In sum, a 2-year intensive early intervention program achieved significant functional improvements over usual care during the period of intervention. However, these improvements were not sustained at long-term post-intervention follow-up. Although the model program succeeded in significantly reducing dependence on inpatient treatment, these cost savings were largely offset by increased use and expenditures for outpatient mental health services. It is possible that a longer period of intensive early treatment is necessary to improve longer term course of illness.


Antipsychotic medication is a potentially important modifiable aspect of clinical care that may have cost implications for the treatment of schizophrenia. In a previous section of this document, Drs Correll and Kane discuss the findings of a 12-month, double-blind, noninferiority study of the effectiveness of lurasidone versus quetiapine XR for relapse prevention in schizophrenia.25 Efficacy analysis revealed that the estimated probability of relapse at 12 months was 23.7% for patients in the lurasidone group and 33.6% for the quetiapine group. The hazard ratio (95% CI) for probability of relapse was 0.728 (0.410–1.295).
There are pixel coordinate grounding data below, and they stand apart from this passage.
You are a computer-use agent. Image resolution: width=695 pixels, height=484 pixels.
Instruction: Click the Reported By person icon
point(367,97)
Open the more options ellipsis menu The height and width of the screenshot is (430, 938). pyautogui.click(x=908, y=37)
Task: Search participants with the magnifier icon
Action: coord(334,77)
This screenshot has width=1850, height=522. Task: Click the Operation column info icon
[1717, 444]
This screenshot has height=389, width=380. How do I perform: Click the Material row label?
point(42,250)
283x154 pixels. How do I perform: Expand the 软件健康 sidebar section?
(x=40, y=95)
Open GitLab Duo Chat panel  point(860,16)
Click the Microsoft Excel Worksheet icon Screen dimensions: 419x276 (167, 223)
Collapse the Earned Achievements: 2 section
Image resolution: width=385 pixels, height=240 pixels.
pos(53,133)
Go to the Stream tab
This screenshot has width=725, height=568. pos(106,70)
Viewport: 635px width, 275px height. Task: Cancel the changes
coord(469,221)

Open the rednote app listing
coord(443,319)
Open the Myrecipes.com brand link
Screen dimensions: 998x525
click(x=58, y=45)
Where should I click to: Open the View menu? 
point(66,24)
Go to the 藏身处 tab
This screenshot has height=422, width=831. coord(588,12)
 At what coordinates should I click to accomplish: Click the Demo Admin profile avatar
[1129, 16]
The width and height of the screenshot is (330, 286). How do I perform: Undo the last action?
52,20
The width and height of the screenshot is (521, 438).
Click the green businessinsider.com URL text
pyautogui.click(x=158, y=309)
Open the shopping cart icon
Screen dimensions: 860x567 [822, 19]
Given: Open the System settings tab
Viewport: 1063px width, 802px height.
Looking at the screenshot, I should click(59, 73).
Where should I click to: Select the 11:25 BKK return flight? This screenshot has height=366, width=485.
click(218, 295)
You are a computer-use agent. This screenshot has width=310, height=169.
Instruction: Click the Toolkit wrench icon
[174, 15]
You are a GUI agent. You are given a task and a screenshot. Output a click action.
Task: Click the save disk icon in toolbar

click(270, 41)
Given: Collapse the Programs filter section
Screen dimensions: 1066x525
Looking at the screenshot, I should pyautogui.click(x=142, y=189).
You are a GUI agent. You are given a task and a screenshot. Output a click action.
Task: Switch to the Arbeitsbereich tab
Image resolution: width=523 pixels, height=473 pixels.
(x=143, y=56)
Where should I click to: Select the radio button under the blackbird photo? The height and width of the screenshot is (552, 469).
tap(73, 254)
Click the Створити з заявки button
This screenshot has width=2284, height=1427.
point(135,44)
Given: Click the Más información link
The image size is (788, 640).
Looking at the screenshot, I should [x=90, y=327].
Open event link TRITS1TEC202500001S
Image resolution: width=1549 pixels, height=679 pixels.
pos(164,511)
The study results were used to estimate the mental health care costs of treating patients with lurasidone or quetiapine XR over a 1-year period as well as the mental health costs per patient per month (see Figure 4).31 Using relapse-related hospital rates for all subjects, mean per patient total mental health care–related costs for lurasidone ($21,025) were found to be significantly lower than the corresponding costs for quetiapine XR ($24,301). On a cost per patient per month basis, this difference translates to $1,752 for lurasidone-treated patients compared to $2,025 for quetiapine XR–treated patients. Similar results were reported in a secondary analysis restricted to patients who were responders in a 6-week, double-blind, randomized, placebo-controlled study.21 This study and the 12-month relapse prevention study25 were the sources of the relapse rates and relapse-related hospitalization rates for lurasidone and quetiapine XR used as inputs in the economic model.

More than half of the mental health care–related costs were associated with medications and psychiatric hospital admissions.31 A breakdown of the components of care indicated that differences in the rate of psychiatric hospitalization between lurasidone and quetiapine XR patient groups largely accounted for the difference in costs; the estimated annual per-patient cost of inpatient treatment for the quetiapine XR group ($6,502) exceeded that of the lurasidone group ($3,635).31 In all other categories (medication, day treatment, emergency services, psychosocial group therapy, medication management, outpatient individual therapy, and assertive community treatment/case management), the costs of the 2 study groups were similar.


Schizophrenia exacts a heavy burden on affected individuals, their families, and communities. These burdens have economic as well as social, health, and personal dimensions. There are several ways in which clinicians, clinical administrators, and policymakers might work to achieve improved outcomes for people with schizophrenia. One clinically sensitive approach involves focusing on patients who are at high risk of symptom exacerbations, such as those who have recently experienced a relapse or are early in the course of their disease. Concentrating on optimizing antipsychotic medication selection may be an important component of a broader strategy to improve patient outcomes. In developing strategies to improve the effectiveness and efficiency of care for schizophrenia, it is also reasonable to focus on interventions that have demonstrated promise in reducing the risk of relapse and the consequent clinical need for costly and disruptive inpatient psychiatric admissions.

Drug names: aripiprazole (Abilify), asenapine (Saphris), clozapine (Clozaril, FazaClo, and others), haloperidol (Haldol and others), iloperidone (Fanapt), lurasidone (Latuda), olanzapine (Zyprexa), paliperidone (Invega), quetiapine (Seroquel), risperidone (Risperdal and others), ziprasidone (Geodon).